## REQUISITOS
#1 Indica si cada una de estas afirmaciones coincide con el fragmento sobre Enrique VIII, respondiendo sí o no y citando literalmente las palabras del fragmento que lo deciden. (a) La carta firmada por el cardenal Kasper y el episcopado alemán es de 1993. (b) Los obispos ingleses aceptaron con gusto el divorcio y las nuevas uniones. (c) Roma sancionó la anulación del matrimonio de Enrique VIII.
#2 Prosigue el fragmento sobre Enrique VIII a partir de su última oración.
### FRAGMENTO
La idea de que se les debe permitir a los católicos casarse de nuevo y comulgar no comenzó con la carta firmada por el cardenal Kasper y los miembros del episcopado alemán en 1993. Fue otro episcopado, el inglés –pionero en experimentar la doctrina de la Iglesia hace ya casi quinientos años – cuando la pregunta no era si alguien católico puede casarse de nuevo, sino si el rey podía casarse otra vez; ya que su esposa, la reina, no le concibió un varón.
Así como hoy hay algunos que abogan para que reciban la comunión aquellos que han entrado en nueva unión civil, a los obispos ingleses les incomodó aceptar el divorcio y las nuevas uniones. En vez de ello, optaron por un arreglo especial dependiendo de la persona y la circunstancia, y se le concedió al rey Enrique viii la «anulación» de su matrimonio bajo una premisa fraudulenta y sin que Roma lo sancionara.
######
### FILAS MOSTRADAS
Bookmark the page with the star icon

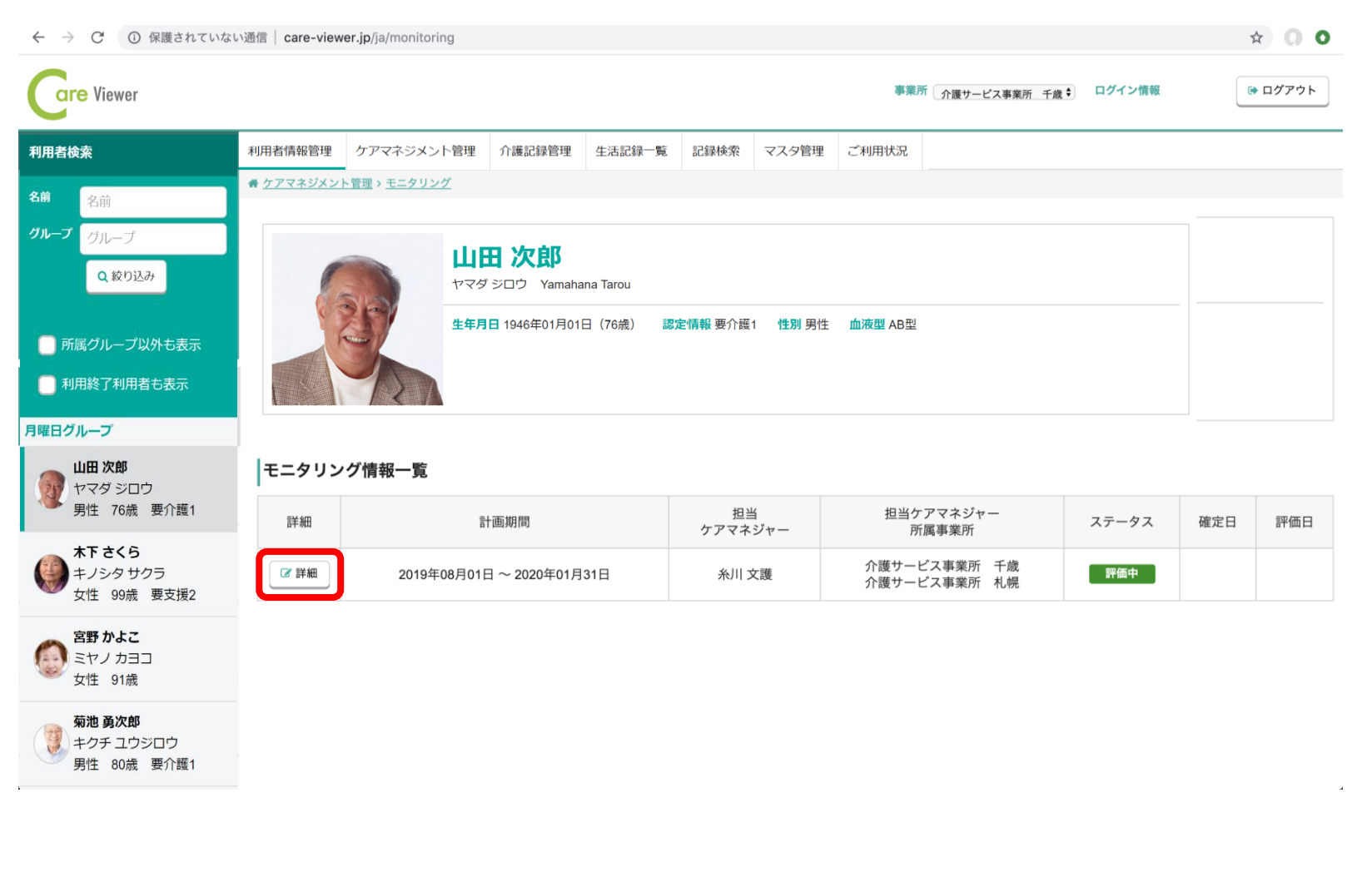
######
### FILAS MOSTRADAS
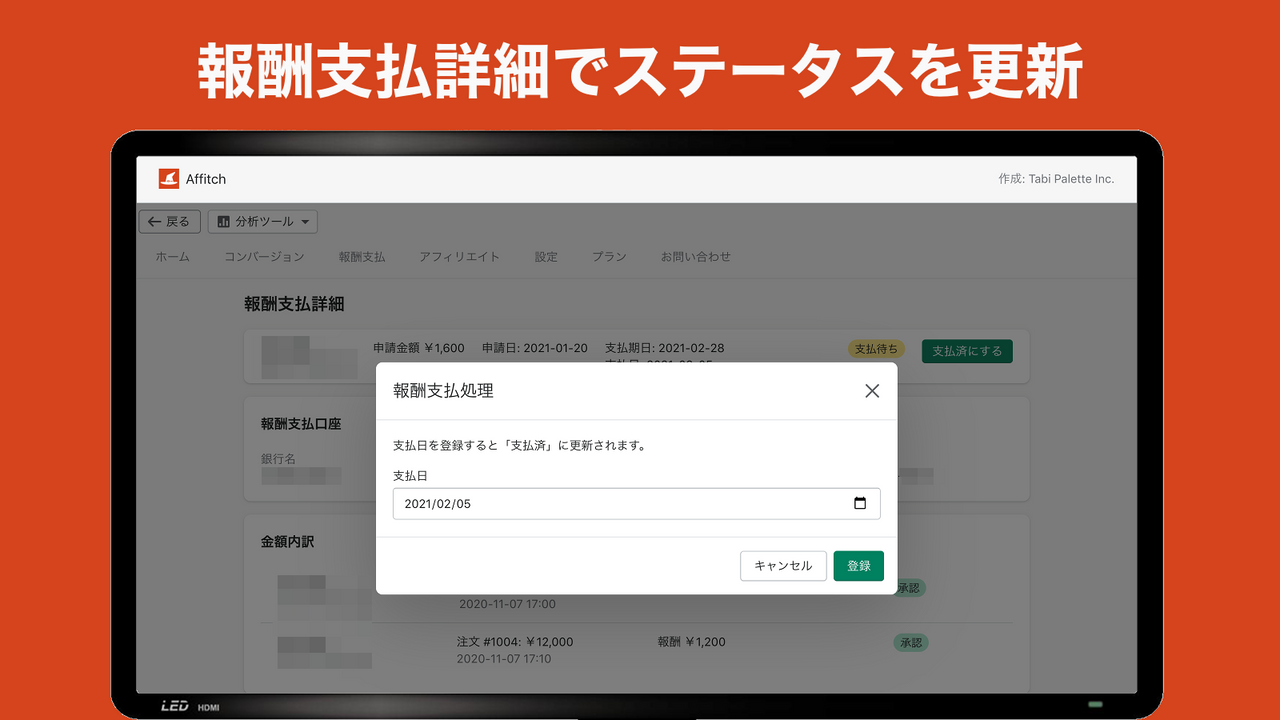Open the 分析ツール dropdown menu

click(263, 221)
######
## RESULTADOS
#1
(a) Sí: «la carta firmada por el cardenal Kasper y los miembros del episcopado alemán en 1993».
(b) No: «a los obispos ingleses les incomodó aceptar el divorcio y las nuevas uniones».
(c) No: «sin que Roma lo sancionara».

#2
Si el heroísmo «no es algo que debemos esperar del cristiano común y corriente» como lo ha expresado el cardenal Walter Kasper, ciertamente no era de esperarlo tampoco del rey de Inglaterra. En vez de ello, fueron argumentos en base a su función –como cuestiones de satisfacción personal y del bienestar de la nación– lo que consiguieron su divorcio; y al rey de Inglaterra no se le puede molestar con pequeñeces y pedirle que no comulgue porque vive un matrimonio irregular.
El cardenal inglés Wolsey y los obispos del país –con excepción del obispo John Fisher de Rochester–apoyaron el intento del rey de anular su matrimonio legítimo. Así como Fisher, el canciller del rey, que era laico, Thomas More, se negó a apoyarlo. Ambos murieron mártires y años más tarde fueron canonizados.
«El matrimonio del rey y la reina que no lo separe ni Dios ni el hombre» dijo Fisher y manifestó públicamente su indisolubilidad, añadiendo que por este “principio” estaba dispuesto a dar su vida. Además afirmó que para san Juan Bautista fue una causa “no menos gloriosa” dar su vida por el matrimonio «a pesar de que entonces el matrimonio no tenía la connotación que tiene ahora que Cristo ha derramado su sangre por la Iglesia».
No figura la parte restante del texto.